Filter and polish assembly if necessary (or extract edge sequences and polish edge sequences instead)

mv assembly.fasta contigs.fasta
awk '/^S/{print ">"$2"\n"$3}' assembly_graph.gfa | fold > assembly.fasta

Convert assembly graph to contig-based graph if you want to use full contig instead of edges

Run CheckM on sequences with Bacteria markers:

mkdir edges
cd edges; cat ../assembly.fasta | awk '{ if (substr($0, 1, 1)==">") {filename=(substr($0,2) ".fa")} print $0 > filename }'; cd ..
find edges/ -name "* *" -type f | rename 's/ /_/g'
# evaluate edges
checkm taxonomy_wf -x fa domain Bacteria edges/ checkm_edges/
checkm qa checkm_edges/Bacteria.ms checkm_edges/ -f checkm_edges_polished_results.txt --tab_table -o 2

Get abundances with jgi_summarize_bam_contig_depths:

minimap2 -I 64GB -d assembly.mmi assembly.fasta # make index
minimap2 -I 64GB -ax map-ont assembly.mmi <reads_file> > assembly.sam
samtools sort assembly.sam > assembly.bam
jgi_summarize_bam_contig_depths --outputDepth assembly_depth.txt assembly.bam

Now you should have all the files to run GraphMB: assembly.fasta, assembly_graph.gfa and assembly_depth.txt. The marker_gene_stats.csv file will be saved to checkm_edges/storage/.

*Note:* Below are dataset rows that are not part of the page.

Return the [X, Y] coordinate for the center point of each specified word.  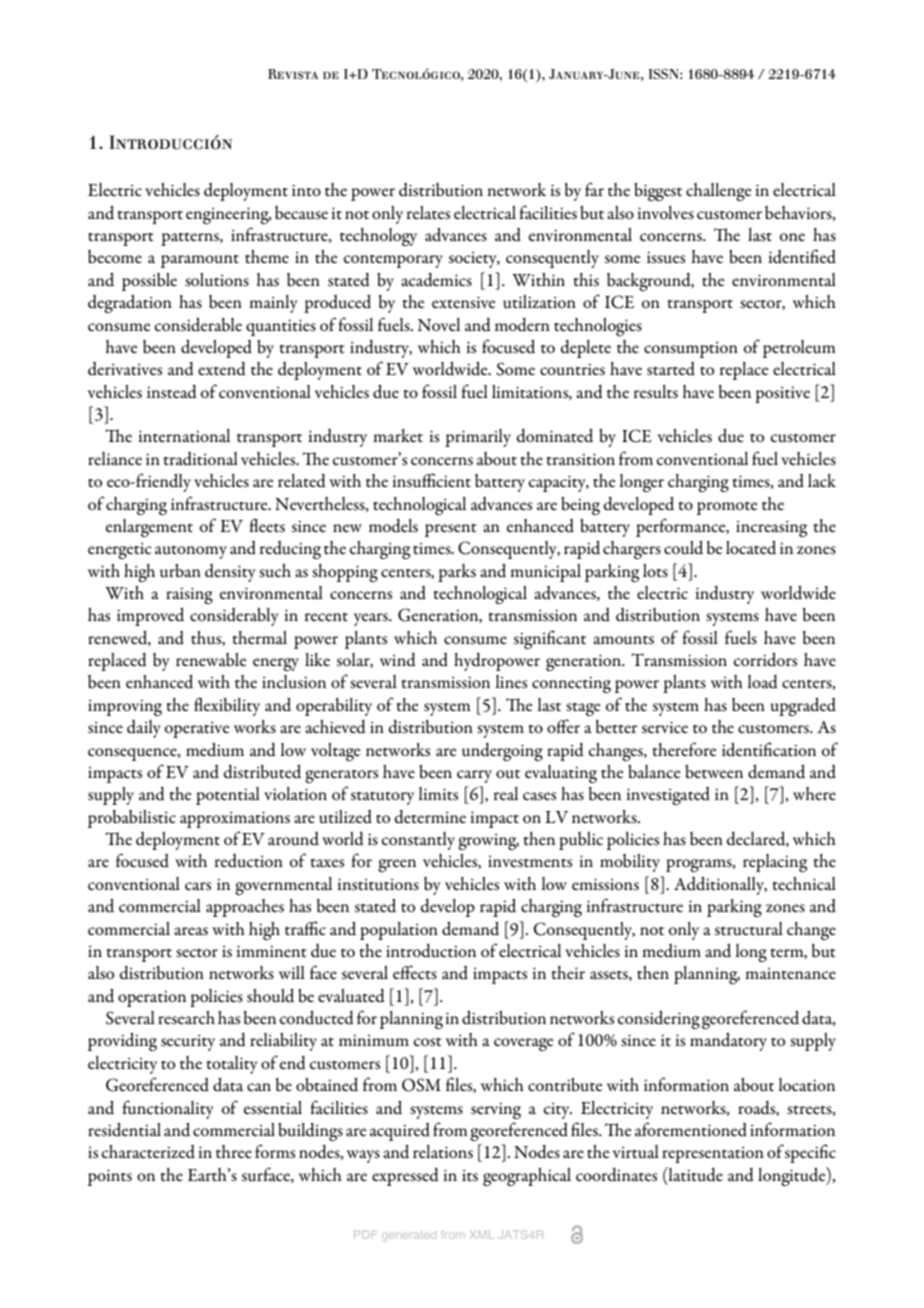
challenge [718, 192]
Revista [293, 74]
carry [474, 776]
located [751, 548]
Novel [439, 324]
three [234, 1151]
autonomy [191, 552]
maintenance [790, 973]
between [714, 772]
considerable [198, 325]
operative [197, 730]
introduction [431, 951]
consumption [691, 350]
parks [457, 573]
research [186, 1017]
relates [428, 213]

We have only tested GraphMB on flye assemblies. Flye generates a repeat graph where the nodes do not correspond to full contigs. Depending on your setup, you need to either use the edges as contigs.

Post-processing

To evaluate the binning output, we run checkM with the --reduced-tree option and count HQ bins (>90 completeness and <5 contamination). The bins will be written to fasta files if writebins is included in the --post argument. Alternatively, the --post contig2bin option can be used (on by default) and the bins from that file can be written to fasta with src/write_fasta_bins.py. Then you can run checkM on the bins directory:

checkm lineage_wf -x fa --reduced_tree -t 4 --tab_table bins_dir/ outputdir/ -f outputdir/checkm.tsv

We also provide a script to filter the checkM output and get the number of HQ bins:

python src/process_checkm_results_expanded.py outputdir/checkm.tsv 90 5

Parameters

GraphMB contains many parameters to run various experiments, from changing the data inputs, to architecture of the model, training loss, data preprocessing, and output type. The defaults were chosen to obtain the published results on the WWTP datasets, but may require some tuning for different datasets and scenarios. The full list of parameters is below but this section focused on the most relevant ones.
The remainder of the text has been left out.